EXPLORE THE MATERIAL:
- A) From the article on Shared Health Services Manitoba, copy the passage between "The creation of" and "and Innovation Review.", inclusive.
- B) According to the Shared Health Services Manitoba article, how many independent organizations make up Manitoba's health-care system?

EXCERPTED PASSAGE:
● ● ● ● ● ● ●

Shared Health Services Manitoba, a new provincial health organization announced
From mysteinbach.ca
Steinbach MLA and Health, Seniors and Active Living Minister Kelvin Goertzen announced that the Manitoba government is acting on the findings of numerous studies of the province’s health-care system and will establish a provincial health organization (PHO). The new organization is intended to improve patient care and provide co-ordinated clinical and business support to the province’s regional health authorities.
“Manitoba’s health-care system is complex and siloed, with eight independent organizations each doing their own planning, standard setting and service delivery in relative isolation of one another,” said Goertzen. “This is neither efficient nor effective and has been identified as a major impediment to improved access to quality health care and our ability to manage costs in a sustainable way.”
The creation of the new organization, to be named Shared Health Services Manitoba, stems from recommendations in both the 2015 commissioned Provincial Clinical and Preventive Services Planning for Manitoba report by Dr. David Peachey (the ‘Peachey report’) and the 2016-17 KPMG Healthcare Sustainability and Innovation Review.

● ● ● ● ● ● ●

INFORMATION SUPPLIED:
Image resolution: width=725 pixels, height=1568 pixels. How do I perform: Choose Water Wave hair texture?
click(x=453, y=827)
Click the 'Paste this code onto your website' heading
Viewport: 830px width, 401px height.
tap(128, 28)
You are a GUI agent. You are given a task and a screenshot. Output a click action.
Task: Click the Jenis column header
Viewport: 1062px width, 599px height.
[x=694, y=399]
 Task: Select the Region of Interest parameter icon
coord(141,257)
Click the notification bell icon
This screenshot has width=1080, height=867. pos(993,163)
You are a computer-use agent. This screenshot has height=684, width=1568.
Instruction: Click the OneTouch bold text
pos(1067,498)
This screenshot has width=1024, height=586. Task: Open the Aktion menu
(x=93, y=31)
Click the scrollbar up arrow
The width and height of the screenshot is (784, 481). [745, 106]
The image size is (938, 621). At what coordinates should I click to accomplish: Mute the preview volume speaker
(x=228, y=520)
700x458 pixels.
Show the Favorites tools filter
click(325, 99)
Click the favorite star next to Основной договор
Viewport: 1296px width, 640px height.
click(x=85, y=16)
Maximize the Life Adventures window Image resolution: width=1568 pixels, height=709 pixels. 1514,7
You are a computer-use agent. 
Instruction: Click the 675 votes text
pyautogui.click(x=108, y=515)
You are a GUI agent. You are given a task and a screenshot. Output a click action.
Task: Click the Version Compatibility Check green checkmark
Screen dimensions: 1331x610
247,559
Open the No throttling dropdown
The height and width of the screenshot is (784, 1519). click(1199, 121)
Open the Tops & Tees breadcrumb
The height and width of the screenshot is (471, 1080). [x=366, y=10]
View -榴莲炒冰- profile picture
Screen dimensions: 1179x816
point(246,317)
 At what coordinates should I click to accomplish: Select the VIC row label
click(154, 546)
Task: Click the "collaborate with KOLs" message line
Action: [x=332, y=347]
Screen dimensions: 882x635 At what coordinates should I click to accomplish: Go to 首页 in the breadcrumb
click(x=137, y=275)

● ● ● ● ● ● ●

RESULTS OF THE EXERCISE:
- A)
The creation of the new organization, to be named Shared Health Services Manitoba, stems from recommendations in both the 2015 commissioned Provincial Clinical and Preventive Services Planning for Manitoba report by Dr. David Peachey (the ‘Peachey report’) and the 2016-17 KPMG Healthcare Sustainability and Innovation Review.

- B) Eight.